Fit as a fiddle, apart from the incontinence.
But that could be managed. The future was theirs.
The former boss of the former A-Unit, former Detective Superintendent Jan-Olov Hultin had, in other words, every reason to be happy with his life. He had no reason whatsoever to grieve over what had happened at the end of his career. He didn’t regret a thing. Of course there were one or two less successful decisions to look back on in connection with the Kentucky Killer, but there was absolutely no misconduct, nothing which should have forced him into early retirement. Nothing of that calibre at all.

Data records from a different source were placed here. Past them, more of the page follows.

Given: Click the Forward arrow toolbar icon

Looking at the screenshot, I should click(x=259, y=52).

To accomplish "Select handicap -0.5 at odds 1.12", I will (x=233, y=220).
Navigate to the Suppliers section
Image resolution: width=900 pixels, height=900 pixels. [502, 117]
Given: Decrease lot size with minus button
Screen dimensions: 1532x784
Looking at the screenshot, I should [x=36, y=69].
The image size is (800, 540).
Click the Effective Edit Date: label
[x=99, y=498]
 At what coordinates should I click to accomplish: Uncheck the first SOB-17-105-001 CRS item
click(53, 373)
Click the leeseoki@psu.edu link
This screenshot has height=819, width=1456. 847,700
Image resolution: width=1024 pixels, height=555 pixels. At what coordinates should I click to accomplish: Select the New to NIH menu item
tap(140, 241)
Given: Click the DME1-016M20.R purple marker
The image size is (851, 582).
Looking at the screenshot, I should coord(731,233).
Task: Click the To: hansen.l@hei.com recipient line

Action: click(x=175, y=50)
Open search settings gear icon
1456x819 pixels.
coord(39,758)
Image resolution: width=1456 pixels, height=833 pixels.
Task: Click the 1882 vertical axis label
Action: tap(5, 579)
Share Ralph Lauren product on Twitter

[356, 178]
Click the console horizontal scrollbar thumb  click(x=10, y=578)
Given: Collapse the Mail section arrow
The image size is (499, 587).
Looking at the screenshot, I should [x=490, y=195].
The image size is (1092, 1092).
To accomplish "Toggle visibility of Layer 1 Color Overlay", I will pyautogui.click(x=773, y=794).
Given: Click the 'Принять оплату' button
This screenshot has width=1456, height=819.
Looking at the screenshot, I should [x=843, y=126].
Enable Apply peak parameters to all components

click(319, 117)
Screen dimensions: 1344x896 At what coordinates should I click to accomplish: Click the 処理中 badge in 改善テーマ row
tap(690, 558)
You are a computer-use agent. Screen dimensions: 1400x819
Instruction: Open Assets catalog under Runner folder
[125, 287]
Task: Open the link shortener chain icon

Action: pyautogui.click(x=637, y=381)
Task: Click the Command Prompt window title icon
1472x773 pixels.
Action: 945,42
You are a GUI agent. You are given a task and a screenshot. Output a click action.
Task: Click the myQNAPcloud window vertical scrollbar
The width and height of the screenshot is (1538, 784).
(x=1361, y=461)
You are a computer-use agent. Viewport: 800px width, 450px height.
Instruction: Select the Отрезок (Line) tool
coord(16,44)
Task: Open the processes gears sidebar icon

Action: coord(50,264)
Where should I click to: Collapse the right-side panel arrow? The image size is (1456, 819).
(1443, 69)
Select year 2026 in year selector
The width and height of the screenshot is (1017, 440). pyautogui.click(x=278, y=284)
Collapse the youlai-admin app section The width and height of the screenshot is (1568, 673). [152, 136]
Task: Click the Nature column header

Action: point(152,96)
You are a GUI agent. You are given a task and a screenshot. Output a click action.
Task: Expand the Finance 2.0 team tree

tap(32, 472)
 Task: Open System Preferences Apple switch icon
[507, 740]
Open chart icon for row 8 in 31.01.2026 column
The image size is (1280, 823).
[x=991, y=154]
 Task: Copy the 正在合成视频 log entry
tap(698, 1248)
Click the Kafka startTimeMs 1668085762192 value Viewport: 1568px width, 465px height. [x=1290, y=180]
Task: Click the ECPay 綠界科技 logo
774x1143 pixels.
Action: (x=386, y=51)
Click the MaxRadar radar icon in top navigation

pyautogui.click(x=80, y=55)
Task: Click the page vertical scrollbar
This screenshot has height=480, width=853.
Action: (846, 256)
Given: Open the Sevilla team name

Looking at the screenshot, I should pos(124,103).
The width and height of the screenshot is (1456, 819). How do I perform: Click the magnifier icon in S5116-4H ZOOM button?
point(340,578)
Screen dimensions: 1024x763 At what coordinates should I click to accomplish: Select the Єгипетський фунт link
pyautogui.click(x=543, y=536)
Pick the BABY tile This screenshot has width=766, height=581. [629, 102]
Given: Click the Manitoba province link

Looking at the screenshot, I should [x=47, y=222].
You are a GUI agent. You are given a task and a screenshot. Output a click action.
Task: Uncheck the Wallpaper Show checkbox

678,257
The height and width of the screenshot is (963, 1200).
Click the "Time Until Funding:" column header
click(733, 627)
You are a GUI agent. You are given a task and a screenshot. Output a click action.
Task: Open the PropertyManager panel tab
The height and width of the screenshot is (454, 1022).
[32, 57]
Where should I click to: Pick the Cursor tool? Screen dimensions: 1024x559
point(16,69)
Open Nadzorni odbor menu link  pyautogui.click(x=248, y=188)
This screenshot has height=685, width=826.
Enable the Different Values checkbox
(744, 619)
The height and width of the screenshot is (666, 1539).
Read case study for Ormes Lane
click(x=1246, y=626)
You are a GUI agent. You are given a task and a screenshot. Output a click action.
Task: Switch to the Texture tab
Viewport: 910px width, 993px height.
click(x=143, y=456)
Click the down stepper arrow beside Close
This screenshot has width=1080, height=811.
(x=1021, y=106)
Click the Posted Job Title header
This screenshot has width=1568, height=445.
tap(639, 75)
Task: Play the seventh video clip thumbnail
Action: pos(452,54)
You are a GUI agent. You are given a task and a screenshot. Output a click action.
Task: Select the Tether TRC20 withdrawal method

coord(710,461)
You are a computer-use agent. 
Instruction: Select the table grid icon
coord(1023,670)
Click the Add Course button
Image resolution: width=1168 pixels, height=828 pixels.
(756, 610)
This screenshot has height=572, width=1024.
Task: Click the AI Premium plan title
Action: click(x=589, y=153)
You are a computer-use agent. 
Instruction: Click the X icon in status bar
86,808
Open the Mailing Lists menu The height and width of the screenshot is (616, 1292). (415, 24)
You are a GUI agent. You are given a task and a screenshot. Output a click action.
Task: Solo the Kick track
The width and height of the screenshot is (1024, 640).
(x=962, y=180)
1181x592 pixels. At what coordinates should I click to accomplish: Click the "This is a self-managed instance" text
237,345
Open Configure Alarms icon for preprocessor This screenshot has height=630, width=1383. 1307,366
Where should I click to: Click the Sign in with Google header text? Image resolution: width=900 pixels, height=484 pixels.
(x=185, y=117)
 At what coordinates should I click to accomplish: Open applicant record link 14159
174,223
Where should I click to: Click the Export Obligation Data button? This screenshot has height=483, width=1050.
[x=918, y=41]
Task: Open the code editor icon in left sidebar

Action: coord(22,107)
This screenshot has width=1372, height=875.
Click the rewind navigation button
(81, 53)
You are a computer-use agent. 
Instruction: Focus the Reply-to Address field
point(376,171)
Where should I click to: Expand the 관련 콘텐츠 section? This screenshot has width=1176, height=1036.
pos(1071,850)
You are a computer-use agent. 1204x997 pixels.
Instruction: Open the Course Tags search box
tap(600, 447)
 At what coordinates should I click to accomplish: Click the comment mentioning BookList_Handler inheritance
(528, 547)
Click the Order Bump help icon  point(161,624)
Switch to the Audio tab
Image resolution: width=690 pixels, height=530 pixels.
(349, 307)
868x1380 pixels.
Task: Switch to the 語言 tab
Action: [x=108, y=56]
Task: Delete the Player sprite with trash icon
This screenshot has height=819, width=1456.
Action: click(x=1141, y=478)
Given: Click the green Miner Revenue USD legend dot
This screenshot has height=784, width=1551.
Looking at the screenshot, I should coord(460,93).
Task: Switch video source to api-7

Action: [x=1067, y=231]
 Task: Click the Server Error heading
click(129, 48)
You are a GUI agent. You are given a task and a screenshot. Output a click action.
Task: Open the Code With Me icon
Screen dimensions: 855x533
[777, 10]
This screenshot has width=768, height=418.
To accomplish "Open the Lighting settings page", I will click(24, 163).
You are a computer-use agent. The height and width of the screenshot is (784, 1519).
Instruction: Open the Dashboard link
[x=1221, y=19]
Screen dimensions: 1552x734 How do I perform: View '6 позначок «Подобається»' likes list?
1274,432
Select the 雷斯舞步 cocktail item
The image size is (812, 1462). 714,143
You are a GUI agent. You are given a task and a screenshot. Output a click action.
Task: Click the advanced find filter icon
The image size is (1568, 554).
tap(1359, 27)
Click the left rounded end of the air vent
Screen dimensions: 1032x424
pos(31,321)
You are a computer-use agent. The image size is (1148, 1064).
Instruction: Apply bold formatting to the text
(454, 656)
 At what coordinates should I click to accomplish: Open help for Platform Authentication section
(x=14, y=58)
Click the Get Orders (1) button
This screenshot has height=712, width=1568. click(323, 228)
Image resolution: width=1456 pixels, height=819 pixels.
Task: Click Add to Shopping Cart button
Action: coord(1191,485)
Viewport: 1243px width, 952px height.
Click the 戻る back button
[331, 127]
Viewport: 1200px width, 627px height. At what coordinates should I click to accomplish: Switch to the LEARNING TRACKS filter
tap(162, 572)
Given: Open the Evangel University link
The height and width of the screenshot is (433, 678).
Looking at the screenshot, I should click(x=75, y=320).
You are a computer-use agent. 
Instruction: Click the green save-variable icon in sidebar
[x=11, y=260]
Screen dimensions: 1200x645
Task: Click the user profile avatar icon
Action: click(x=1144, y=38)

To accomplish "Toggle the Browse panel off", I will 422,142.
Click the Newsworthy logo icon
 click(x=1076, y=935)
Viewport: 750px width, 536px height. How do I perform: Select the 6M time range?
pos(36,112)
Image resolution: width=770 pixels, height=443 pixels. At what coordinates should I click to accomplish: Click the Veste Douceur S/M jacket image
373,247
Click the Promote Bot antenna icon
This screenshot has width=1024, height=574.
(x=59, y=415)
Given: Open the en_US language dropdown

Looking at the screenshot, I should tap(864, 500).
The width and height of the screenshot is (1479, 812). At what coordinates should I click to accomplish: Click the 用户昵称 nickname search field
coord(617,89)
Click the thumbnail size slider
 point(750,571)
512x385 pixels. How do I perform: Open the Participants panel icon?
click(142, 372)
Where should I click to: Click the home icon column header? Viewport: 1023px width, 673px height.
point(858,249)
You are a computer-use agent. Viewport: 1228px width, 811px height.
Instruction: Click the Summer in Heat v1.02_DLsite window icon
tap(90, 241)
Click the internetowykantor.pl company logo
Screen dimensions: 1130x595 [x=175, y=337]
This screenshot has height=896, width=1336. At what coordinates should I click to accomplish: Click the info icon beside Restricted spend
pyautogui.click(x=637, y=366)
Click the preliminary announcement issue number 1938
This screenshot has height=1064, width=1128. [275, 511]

He had nothing to dwell on.
There was nothing to dwell on.
He had no reason whatsoever to dwell on it.
And so on.
Day after day.
He paused in his doubly Sisyphean work. He could hear the crunching of gravel up by the garage. Not another grossly criminal estate agent who wanted to ‘make a fantastic offer’ on the place? He pushed the lawnmower aside with a clang and trudged determinedly up the steep grassy slope.
The man who stepped out of the shiny new Saab certainly looked like a grossly criminal estate agent. Neat blond hair in a hurricane-proof style that looked confusingly similar to a toupee, artificially bronzed face, toned body, and even a thick gold wrist chain to go with his stylish, summery suit.
Still, Jan-Olov Hultin’s jaw dropped.